* _Lesetext_:
--------------------

HOME

Stern Logo Wahl

Bundestagswahl: Pauli patzt - Freie Union ist draußen

Die Freie Union scheitert auf ganzer Linie: In diversen Bundesländern ist die Partei der früheren Politik-Rebellin Gabriele Pauli nicht zur Bundestagswahl zugelassen worden. Reichlich peinlich war das Verfahren in Paulis Stammland Bayern. Dort sorgte die einstige "schöne Landrätin" selbst für das Wahl-Aus.

Die Polit-Rebellin Gabriele Pauli hat mit ihrer Partei Freie Union die Zulassung zur Bundestagswahl in Bayern verpasst. Der Grund ist ein Formfehler: Paulis Unterschrift fehlte auf der Niederschrift über die Aufstellung der Bewerber, wie das Statistische Landesamt in München am Freitag mitteilte. Pauli reichte ihre Unterlagen demnach am Abend des 23. Juli fünf Minuten vor Ende der Abgabefrist ein. "Die Unterlagen lagen um 17.55 Uhr vor, das war bis 18.00 Uhr nicht zu heilen", sagte Werner Kreuzholz von der Landeswahlleitung in München.

--------------------

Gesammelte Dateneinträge
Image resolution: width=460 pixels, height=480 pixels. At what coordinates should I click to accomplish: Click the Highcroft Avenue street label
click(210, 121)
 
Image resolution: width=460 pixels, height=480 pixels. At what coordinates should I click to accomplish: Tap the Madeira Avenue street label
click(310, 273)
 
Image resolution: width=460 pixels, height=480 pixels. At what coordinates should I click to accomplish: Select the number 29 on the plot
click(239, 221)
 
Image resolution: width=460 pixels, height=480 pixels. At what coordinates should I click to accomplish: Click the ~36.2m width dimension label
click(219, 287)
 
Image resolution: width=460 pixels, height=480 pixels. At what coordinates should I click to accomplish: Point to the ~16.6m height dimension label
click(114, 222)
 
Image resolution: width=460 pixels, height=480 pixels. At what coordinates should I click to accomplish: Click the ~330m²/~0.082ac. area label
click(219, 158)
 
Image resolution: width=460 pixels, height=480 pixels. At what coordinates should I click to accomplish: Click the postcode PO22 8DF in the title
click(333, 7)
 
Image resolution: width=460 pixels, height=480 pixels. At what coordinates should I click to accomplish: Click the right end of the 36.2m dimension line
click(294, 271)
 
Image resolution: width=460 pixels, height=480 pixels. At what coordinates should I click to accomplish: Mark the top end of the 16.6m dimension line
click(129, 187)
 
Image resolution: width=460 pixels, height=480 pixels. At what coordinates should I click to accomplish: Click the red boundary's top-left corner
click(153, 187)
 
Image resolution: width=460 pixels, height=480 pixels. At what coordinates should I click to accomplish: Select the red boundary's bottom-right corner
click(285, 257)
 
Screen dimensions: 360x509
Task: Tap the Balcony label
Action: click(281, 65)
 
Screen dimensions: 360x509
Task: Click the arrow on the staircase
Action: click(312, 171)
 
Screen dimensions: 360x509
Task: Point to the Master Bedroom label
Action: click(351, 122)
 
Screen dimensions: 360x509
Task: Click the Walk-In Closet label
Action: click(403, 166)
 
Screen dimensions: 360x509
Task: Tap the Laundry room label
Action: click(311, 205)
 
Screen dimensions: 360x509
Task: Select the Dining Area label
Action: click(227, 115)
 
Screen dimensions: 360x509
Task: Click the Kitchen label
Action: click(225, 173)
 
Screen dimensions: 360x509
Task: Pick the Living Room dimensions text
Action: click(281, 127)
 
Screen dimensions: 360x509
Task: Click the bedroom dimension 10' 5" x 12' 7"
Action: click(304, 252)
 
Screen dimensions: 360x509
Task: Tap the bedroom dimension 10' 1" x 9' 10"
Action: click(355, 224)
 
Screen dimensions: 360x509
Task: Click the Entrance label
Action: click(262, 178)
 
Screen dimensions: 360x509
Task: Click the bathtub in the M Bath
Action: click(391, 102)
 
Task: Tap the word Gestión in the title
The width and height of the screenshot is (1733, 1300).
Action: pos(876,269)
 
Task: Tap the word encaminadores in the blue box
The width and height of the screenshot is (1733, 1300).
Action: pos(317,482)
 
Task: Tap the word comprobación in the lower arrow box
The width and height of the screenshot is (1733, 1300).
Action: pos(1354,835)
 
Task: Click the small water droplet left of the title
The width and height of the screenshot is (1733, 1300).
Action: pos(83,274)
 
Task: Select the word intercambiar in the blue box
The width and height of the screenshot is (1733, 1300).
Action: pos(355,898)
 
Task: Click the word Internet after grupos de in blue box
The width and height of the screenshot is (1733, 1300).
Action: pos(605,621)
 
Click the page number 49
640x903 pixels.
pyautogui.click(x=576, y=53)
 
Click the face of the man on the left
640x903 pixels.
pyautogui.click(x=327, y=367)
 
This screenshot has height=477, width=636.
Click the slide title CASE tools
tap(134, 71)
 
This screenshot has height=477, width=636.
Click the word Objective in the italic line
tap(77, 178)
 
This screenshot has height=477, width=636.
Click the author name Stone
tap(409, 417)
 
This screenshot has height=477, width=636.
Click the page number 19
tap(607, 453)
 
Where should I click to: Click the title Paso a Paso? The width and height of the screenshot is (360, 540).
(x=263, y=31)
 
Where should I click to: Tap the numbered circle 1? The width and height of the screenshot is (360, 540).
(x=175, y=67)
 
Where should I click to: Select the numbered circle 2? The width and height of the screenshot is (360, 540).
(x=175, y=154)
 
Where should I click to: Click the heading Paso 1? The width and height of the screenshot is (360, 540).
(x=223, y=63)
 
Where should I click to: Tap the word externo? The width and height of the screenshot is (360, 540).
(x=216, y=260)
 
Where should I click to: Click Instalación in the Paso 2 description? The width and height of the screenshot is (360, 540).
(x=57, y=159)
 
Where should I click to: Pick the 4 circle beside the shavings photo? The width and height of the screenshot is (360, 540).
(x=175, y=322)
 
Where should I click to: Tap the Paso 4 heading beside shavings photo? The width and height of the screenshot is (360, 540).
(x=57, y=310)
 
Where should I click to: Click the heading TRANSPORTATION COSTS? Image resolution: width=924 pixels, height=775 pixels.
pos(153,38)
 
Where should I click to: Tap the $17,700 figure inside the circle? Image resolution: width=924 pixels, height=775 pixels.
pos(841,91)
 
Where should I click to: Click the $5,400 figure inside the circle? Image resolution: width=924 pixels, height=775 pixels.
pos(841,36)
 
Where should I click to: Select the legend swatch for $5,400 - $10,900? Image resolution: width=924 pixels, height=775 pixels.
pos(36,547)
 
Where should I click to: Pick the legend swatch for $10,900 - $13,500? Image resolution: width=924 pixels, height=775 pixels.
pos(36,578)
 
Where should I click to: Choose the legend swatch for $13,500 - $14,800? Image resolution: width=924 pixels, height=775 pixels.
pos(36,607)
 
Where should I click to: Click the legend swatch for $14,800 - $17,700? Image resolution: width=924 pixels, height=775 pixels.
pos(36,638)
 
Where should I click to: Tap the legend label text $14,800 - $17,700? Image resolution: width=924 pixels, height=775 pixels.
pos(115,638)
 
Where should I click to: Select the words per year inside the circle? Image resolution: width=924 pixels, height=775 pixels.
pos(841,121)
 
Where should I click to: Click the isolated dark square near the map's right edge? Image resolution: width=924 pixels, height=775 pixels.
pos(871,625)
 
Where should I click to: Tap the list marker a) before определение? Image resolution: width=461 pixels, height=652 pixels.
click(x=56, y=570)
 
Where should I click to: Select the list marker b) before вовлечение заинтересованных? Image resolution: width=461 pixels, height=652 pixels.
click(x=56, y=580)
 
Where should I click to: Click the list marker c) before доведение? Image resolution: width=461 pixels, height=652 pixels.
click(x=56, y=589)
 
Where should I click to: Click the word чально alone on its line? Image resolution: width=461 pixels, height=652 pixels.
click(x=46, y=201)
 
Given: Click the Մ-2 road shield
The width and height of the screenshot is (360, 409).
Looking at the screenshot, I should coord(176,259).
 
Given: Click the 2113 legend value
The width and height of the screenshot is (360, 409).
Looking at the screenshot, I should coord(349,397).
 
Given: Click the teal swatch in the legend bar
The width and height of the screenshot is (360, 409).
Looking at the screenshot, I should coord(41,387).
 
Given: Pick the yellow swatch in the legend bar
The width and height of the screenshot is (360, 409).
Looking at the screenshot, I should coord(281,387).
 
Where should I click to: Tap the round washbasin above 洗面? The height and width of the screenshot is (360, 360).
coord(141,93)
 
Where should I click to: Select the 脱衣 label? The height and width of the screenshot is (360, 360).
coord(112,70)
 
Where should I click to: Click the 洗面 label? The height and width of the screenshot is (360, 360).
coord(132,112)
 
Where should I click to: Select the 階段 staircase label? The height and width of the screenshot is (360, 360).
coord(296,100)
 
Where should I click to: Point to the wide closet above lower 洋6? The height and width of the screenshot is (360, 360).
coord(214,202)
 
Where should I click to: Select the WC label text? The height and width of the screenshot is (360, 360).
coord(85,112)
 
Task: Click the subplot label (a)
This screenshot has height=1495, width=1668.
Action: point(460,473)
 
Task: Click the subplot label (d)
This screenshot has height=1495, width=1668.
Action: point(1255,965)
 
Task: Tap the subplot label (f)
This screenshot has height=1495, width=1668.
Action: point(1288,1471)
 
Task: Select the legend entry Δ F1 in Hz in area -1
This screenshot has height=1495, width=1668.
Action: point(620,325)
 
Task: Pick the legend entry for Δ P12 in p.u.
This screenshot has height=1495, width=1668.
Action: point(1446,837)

--------------------

* _Arbeitsauftrag_: Prüfe anhand des Textes über die Freie Union, ob diese Aussagen stimmen, und antworte jeweils mit Ja oder Nein samt den entscheidenden Worten des Textes als wörtlichem Zitat: (a) Auf der Niederschrift über die Aufstellung der Bewerber fehlte Paulis Unterschrift. (b) Pauli reichte ihre Unterlagen am Morgen des 23. Juli ein. (c) Die Freie Union wurde in Bayern zur Bundestagswahl zugelassen.

* _Ergebnis_:
(a) Ja: „Paulis Unterschrift fehlte auf der Niederschrift über die Aufstellung der Bewerber“
(b) Nein: „am Abend des 23. Juli fünf Minuten vor Ende der Abgabefrist“
(c) Nein: „hat mit ihrer Partei Freie Union die Zulassung zur Bundestagswahl in Bayern verpasst“